The Honda Corporation has, in fact, built a robot that may eventually go into deadly radioactive environments, but it is not ready yet. Honda’s scientists have placed an EEG sensor on the head of a worker, which is connected to a computer that analyzes his brain waves. The computer is then connected to a radio that sends messages to the robot, called ASIMO (Advanced Step in Innovative Mobility). Hence, by altering his own brain waves, a worker can control ASIMO by pure thought.
Unfortunately, this robot is incapable of making repairs at Fukushima right now, since it can execute only four basic motions (all of which involve moving its head and shoulders) while hundreds of motions are required to make repairs at a shattered nuclear power plant. This system is not developed enough to handle simple tasks such as turning a screwdriver or swinging a hammer.

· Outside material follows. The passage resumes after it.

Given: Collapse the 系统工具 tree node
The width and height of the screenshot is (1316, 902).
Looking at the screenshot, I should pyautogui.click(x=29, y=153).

Other groups have also explored the possibility of mentally controlled robots. At the University of Washington, Dr. Rajesh Rao has created a similar robot that is controlled by a person wearing an EEG helmet. This shiny humanoid robot is two feet tall and is called Morpheus (after a character
in the movie
The Matrix
, as well as the Greek god of dreams). A student puts on the EEG helmet and then makes certain gestures, such as moving a hand, which creates an EEG signal that is recorded by a computer. Eventually the computer has a library of such EEG signals, each one corresponding to a specific motion of a limb. Then the robot is programmed to move its hand whenever that EEG signal is sent to it. In this way, if you think about moving your hand, the robot Morpheus moves its hand as well. When you put on the EEG helmet for the first time, it takes about ten minutes for the computer to calibrate to your brain signals.
Eventually you get the hang of making gestures with your mind that control the robot. For example, you can have it walk toward you, pick up a block from a table, walk six feet to another table, and then place the block there.
Research is also progressing rapidly in Europe. In 2012, scientists in Switzerland at the École Polytechnique Fédérale de Lausanne unveiled their latest achievement, a robot controlled telepathically by EEG sensors whose controller is located sixty miles away. The robot itself looks like the Roomba robotic vacuum cleaner now found in many living rooms. But it is actually a highly sophisticated robot equipped with a camera that can navigate its way through a crowded office. A paralyzed patient can, for example, look at a computer screen, which is connected to a video camera on the robot many miles away, and see through the eyes of the robot.
Then, by thinking, the patient is able to control the motion of the robot as it moves past obstacles.